Records from a data collection –
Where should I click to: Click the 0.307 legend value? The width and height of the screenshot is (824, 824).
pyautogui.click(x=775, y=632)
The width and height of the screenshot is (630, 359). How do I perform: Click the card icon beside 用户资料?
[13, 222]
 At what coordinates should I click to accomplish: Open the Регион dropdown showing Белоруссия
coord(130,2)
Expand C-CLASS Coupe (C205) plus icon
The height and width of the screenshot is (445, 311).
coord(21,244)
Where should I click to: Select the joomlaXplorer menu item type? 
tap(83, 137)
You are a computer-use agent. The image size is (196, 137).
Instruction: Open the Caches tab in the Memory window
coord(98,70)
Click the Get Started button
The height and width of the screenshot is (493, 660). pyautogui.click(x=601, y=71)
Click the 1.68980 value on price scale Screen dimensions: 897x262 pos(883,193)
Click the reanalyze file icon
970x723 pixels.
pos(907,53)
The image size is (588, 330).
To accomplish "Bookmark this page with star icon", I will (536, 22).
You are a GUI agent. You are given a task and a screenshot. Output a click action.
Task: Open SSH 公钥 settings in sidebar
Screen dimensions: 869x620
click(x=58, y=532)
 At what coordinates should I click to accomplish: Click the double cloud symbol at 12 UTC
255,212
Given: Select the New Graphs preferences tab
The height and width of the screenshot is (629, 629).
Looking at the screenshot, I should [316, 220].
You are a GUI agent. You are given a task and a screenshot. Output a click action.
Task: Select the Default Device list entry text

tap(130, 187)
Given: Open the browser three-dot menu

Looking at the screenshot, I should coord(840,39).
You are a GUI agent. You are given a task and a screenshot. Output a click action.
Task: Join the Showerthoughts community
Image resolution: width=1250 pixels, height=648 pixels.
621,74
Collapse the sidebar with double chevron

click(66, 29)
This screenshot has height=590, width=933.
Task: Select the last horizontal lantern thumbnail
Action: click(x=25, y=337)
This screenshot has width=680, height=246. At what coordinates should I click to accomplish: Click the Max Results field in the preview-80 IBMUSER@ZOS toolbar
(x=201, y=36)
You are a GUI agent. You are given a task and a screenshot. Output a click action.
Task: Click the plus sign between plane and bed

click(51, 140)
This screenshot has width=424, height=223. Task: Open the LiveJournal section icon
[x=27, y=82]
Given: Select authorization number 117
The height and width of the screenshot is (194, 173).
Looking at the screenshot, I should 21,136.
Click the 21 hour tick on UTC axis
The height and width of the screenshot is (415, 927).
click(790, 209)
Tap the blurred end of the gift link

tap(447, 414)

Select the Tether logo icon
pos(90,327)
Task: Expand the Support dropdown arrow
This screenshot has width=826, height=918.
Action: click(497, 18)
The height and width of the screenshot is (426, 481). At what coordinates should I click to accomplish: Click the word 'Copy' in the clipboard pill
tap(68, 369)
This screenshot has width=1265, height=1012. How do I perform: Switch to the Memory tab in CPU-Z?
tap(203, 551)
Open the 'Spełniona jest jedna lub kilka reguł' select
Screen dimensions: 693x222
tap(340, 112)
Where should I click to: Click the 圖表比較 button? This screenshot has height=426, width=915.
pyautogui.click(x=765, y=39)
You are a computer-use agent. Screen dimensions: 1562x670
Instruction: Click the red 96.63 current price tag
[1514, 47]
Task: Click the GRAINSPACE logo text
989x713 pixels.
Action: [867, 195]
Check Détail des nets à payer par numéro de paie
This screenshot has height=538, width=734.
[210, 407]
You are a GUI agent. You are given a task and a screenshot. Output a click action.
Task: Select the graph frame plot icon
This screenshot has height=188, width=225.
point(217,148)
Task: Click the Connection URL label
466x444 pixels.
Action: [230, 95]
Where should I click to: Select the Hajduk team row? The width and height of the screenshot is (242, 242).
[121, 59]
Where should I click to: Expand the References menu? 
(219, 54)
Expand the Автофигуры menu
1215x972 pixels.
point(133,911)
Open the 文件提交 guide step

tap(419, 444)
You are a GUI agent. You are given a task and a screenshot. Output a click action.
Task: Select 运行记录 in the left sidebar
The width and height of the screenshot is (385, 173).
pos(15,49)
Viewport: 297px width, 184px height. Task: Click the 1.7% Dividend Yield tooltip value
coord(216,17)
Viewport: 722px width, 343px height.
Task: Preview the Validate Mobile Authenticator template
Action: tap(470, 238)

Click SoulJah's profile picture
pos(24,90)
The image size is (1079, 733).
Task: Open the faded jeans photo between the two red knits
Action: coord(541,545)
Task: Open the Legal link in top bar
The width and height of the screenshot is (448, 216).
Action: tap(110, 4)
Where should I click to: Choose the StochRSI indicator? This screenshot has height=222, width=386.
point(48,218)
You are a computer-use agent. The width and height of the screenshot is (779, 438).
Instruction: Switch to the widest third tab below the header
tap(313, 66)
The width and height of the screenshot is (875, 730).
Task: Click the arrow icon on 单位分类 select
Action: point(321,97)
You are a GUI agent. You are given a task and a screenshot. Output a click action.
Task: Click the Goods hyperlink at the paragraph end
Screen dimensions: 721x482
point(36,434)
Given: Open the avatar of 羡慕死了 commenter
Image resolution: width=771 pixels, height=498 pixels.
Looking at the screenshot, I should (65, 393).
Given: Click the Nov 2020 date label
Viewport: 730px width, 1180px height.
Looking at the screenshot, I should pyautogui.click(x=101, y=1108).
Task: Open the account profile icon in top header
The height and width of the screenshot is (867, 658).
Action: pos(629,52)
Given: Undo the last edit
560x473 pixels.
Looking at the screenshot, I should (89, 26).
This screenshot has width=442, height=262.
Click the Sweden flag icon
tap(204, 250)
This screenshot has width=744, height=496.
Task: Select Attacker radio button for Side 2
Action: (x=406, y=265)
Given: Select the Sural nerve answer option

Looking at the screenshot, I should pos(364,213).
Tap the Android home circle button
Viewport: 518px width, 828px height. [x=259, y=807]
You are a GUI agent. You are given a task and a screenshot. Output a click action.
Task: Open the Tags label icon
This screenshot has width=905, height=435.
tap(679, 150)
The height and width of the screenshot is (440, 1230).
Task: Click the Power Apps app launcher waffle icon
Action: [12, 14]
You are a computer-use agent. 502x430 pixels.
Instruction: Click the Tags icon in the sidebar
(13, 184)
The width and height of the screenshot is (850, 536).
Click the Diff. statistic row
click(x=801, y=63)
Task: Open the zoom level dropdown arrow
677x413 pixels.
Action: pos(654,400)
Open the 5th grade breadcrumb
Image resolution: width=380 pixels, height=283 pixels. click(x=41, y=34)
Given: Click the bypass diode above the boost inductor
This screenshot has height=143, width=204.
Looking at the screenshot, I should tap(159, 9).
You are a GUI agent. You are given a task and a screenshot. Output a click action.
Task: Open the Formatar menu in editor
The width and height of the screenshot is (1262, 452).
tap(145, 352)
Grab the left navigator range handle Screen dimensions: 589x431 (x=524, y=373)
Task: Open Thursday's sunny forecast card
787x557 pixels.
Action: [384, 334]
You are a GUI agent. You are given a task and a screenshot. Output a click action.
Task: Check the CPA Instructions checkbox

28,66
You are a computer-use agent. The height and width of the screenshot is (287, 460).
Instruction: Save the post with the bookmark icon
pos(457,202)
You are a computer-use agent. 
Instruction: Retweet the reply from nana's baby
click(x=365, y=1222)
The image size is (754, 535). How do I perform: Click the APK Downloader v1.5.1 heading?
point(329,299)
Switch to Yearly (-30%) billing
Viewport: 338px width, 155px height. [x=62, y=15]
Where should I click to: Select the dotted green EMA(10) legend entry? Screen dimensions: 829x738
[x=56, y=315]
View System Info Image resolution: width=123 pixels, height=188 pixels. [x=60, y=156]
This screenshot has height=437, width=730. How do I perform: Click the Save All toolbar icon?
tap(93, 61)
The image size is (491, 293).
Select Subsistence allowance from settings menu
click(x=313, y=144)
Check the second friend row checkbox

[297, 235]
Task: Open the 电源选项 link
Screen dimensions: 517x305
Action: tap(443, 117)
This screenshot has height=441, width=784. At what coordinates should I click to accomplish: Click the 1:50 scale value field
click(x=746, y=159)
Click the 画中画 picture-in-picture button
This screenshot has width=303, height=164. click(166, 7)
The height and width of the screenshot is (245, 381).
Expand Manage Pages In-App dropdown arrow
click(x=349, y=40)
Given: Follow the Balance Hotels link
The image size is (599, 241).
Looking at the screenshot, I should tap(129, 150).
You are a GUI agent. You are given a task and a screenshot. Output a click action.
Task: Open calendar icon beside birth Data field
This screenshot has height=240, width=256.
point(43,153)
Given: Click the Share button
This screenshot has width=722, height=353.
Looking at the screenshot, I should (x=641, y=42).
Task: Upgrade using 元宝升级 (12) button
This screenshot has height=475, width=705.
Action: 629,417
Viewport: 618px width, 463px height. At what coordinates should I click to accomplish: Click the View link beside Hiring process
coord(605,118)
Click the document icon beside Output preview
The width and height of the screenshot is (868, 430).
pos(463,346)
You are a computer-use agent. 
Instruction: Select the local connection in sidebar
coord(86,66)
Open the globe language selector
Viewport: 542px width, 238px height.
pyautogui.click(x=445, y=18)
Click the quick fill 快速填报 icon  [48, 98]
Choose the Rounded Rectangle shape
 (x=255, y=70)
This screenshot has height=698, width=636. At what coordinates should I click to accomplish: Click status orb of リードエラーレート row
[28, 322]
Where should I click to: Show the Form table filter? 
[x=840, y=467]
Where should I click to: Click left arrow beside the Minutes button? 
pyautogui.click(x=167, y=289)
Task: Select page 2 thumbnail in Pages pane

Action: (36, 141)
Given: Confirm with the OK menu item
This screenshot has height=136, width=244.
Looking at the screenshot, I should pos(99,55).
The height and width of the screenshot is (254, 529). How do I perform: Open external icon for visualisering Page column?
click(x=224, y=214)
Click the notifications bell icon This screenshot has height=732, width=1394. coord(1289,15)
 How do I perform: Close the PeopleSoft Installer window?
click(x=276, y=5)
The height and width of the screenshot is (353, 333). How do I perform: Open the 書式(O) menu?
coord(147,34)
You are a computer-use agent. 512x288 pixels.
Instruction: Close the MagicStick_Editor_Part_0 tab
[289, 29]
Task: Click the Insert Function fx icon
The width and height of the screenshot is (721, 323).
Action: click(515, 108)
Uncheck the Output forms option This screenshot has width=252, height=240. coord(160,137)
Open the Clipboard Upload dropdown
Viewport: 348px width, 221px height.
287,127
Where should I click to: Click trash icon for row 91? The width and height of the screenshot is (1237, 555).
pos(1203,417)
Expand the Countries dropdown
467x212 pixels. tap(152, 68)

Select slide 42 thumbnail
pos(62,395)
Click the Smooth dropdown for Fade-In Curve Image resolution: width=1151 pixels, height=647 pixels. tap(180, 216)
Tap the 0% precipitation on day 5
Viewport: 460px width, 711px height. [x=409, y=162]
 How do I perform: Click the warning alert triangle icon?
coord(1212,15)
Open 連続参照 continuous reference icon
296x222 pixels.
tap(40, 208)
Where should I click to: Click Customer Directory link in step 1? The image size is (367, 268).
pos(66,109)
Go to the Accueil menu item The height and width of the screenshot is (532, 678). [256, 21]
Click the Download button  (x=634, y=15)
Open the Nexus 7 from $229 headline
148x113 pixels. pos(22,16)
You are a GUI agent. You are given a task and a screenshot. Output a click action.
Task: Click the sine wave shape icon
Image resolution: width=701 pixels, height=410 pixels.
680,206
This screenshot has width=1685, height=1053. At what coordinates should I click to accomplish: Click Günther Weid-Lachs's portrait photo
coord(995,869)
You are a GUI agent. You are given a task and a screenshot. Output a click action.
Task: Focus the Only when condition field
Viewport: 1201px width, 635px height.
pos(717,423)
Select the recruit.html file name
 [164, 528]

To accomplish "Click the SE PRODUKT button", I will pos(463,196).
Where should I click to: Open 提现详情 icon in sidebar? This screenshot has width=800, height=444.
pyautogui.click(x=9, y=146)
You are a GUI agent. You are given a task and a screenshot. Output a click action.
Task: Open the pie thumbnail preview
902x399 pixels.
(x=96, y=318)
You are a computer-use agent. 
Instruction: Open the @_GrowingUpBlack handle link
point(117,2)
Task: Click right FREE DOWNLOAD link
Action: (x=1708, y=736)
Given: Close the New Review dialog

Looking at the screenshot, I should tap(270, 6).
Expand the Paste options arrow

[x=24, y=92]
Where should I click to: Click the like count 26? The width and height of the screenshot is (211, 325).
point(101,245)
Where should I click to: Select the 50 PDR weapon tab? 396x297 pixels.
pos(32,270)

INSTRUCTIONS TO FOLLOW – Write only the number of lines in the records that include the word "label".

OUTPUT OF THE EXERCISE – 3